Workers in Adamawa state have used the May Day celebration to reject an anti-labour bill which has passed its second reading in the state House of Assembly.
The workers called on the state government to ask the law makers to back down from enacting into law the bill which totally bans traffic warders, health workers, internal revenue service and fire service from participating in any industrial action.
In a joint address delivered by both the leaders of Nigerian Labour Congress (NLC), Dauda Maina, and the Trade Union Congress (TUC), Musa Abbas Kiri, at the Ribadu Square Yola venue of the May Day celebration, the unions condemned in strong terms the anti- union bill before the state legislature.
According to them, the bill, sponsored by the member representing Maiha constituency, Hassan Kaigama, wants to make it unlawful for some listed employees to engage, organise, or take part in any strike or lockout prior to the decision of the National Industrial Court.
The union leaders in their address called on the members of the state legislature to stop further consideration of the “obnoxious” bill as a matter of necessity, since labour matters are under the exclusive list of the National Assembly.
The workers lauded the state government’s efforts in reducing unemployment in the state through mass employment of unemployed graduates and its review of the scheme of service, providing for a new consolidated salary structure as well as the implementation of the N18,000 minimum wage for workers in the state.
However, the organized labour did not miss the opportunity of the workers day celebration in making a passionate appeal to the government to consider its plight and accordingly ensure the payment of its outstanding salaries for September and October of 2011 and the payment of the arrears of N18,000.00 wage of local government employees in the state.
Others include the implementation of the already approved weigh-in allowance to media and cultural workers in the state as well as upward review of the monthly allocation to the state pension board to enable quick disbursement of benefits to retirees and pensioners.
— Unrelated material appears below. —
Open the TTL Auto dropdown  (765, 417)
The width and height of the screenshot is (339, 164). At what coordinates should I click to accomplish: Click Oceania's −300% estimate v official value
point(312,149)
Bala Nggilari, the deputy governor who represented the governor, promised to convey labour’s demands to the governor for action and used the occasion to announce the approval of the government’s implementation of agreement reached with tertiary institutions in the state.
However, Usman Ndibal, an official of the Federal Ministry Labour, urged organised labour to consider other dispute resolution mechanism, as opposed to confrontation.
He said the ministry was willing to partner with organised labour at the State and Local Governments levels to find ways of addressing common issues of concern through dialogue before embarking on industrial action.